He was a bit before my time unfortunately, but I've been looking him up and just watched a highlght reel of his fight with Toney. He seemed to be well in control of the fight up until being caught with that monsterous left hook, which ultimately lost him the fight and ended his promising career. He had wins over Tate, Curry, Barkley, and was outboxing Toney for 11 rounds. Any thoughts?
I'm going to get his career DVD. He looks like another tragedy in Boxing, a fighter that should of gone on to establish himself as an ATG.
One of the most unrealized talents in the last few decades, if not ever. People will tell you that if he fought Kalamby another 100 times that punch would never happen again. And yet Nunn MADE it happen the first time, against Sumbu. And that's against the guy that stole McCallum and Herol Graham's 0.
It's Michael's own fault people will tell you that.He only had a very short window of giving good performances and hardly ever even bothered to throw properly delivered left-crosses like that shot.He never gave a good performance again after that fight either. Nunn was a massive waste of talent, though i do love watching his fight with Frank Tate.A great body puncher too, with more power on his shots than McCallum.

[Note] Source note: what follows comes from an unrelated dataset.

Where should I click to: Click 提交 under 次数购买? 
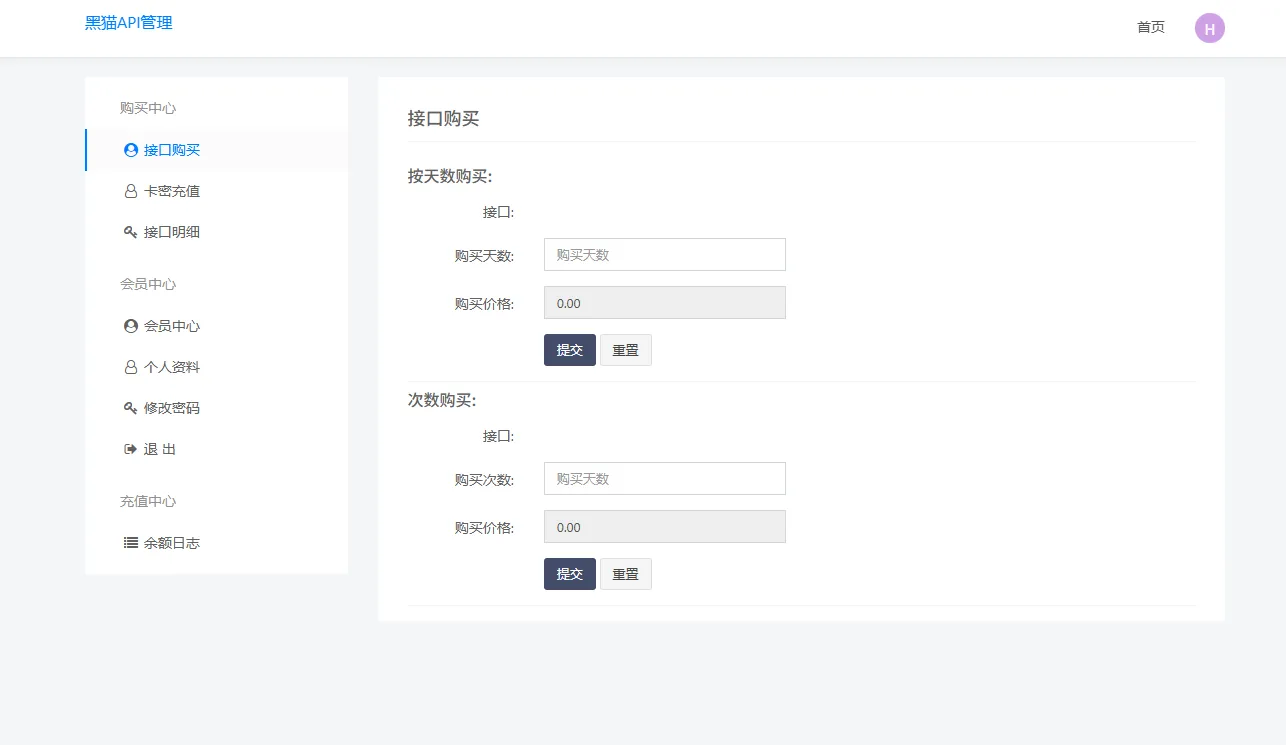point(569,573)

Fantastic talent consdiered to be the heir apparent to Ray Leonard. A southpaw with strong fundamentals. Toney's finest moment was stopping him.

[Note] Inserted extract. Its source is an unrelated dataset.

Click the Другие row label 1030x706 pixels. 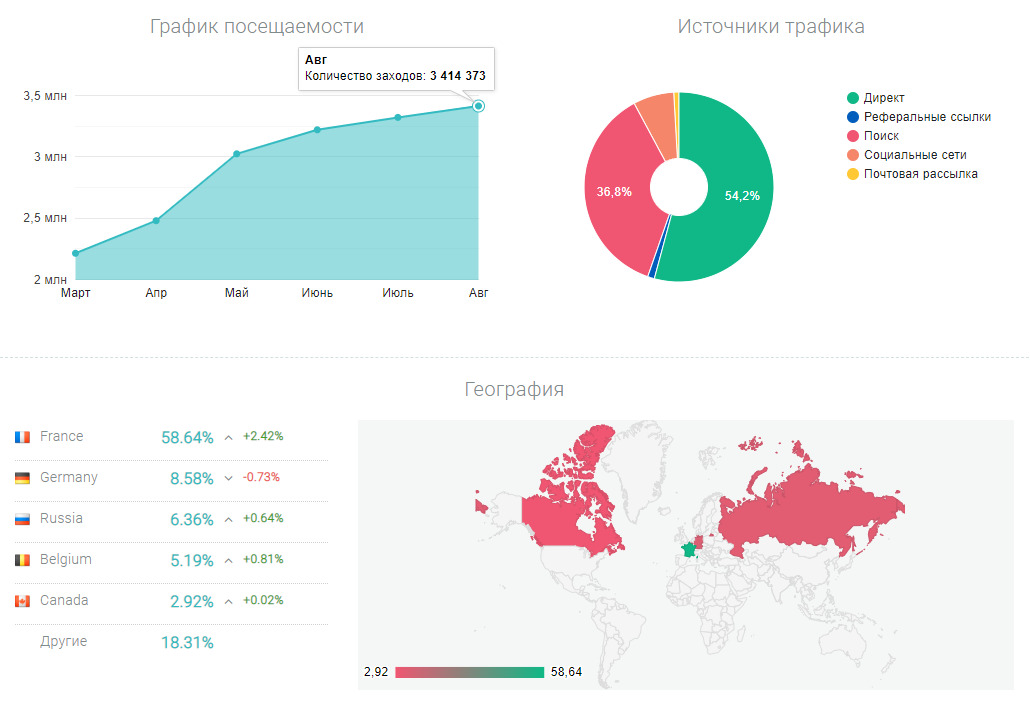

Do you remember him knocking Roldan down with an arm punch while going backwards? Nunn actually fought all the way up to cruiserweight and was knocking guys out all the way up there too.
he destroyed Roldan with uppercuts to the body.then Juan did his usual quitjob realising he wasn;t going to win.

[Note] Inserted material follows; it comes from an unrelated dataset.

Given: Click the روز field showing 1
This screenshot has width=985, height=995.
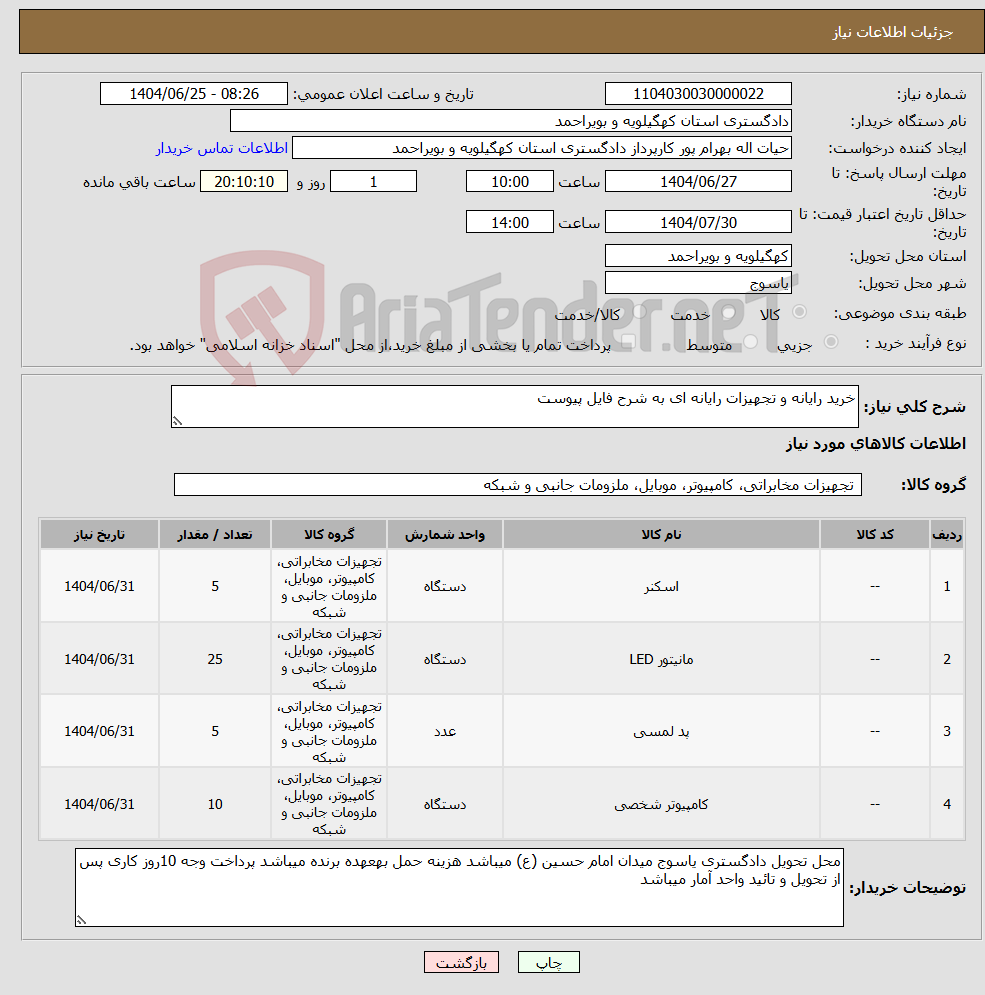Looking at the screenshot, I should coord(372,181).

I remember it.Didn't he shove him over after punching him though?.Can't remember if Roldan was actually hurt.
Not that I remember. Nunn was backpedaling his ass to the ropes and he caught Roldan rushing in with a arm shot. Commentators noted it,and it always comes to mind when I think of Nunn's power or comments on him not having much.
A better version of Fernando Vargas, Naseem Hamed, or Davey Moore. Someone who rose to prominence, promised the world, lost badly, and then slumped into retirement. Nunn was extremely talented, a real "could have been". He was just unlucky to run into the mw '91-'94 version of James Toney, one of the most underrated fighters ever IMO, a genius.
I don't think you can get by with calling James Toney underrated. He's universally highly regarded, quite overrated in my honest opinion. He was also losing clearly prior to catching Nunn in the 9th. A case of two very talented fighters who had their share of mental issues, one of which wanted it more that day, and was able to get it against a careless, if even more talented, opponent.
Toney really psyched Nunn out before the fight, and supposedly Nunn was already into drugs pretty hard by the time of the Toney fight. Bad combination. Nunn had a very good chin, anyway. Barkley was just two fights removed from sparking Thomas Hearn's and one fight removed from giving a motivated Duran absolute hell when Nunn goofed around and effortless outclassed him over 12. Like I said, under appreciated because of what he should have been.
I thought Nunn looked poor against Barkley, his clowning around made many of the rounds very close. Arum was going berserk at him after the fight, though he was way over the top.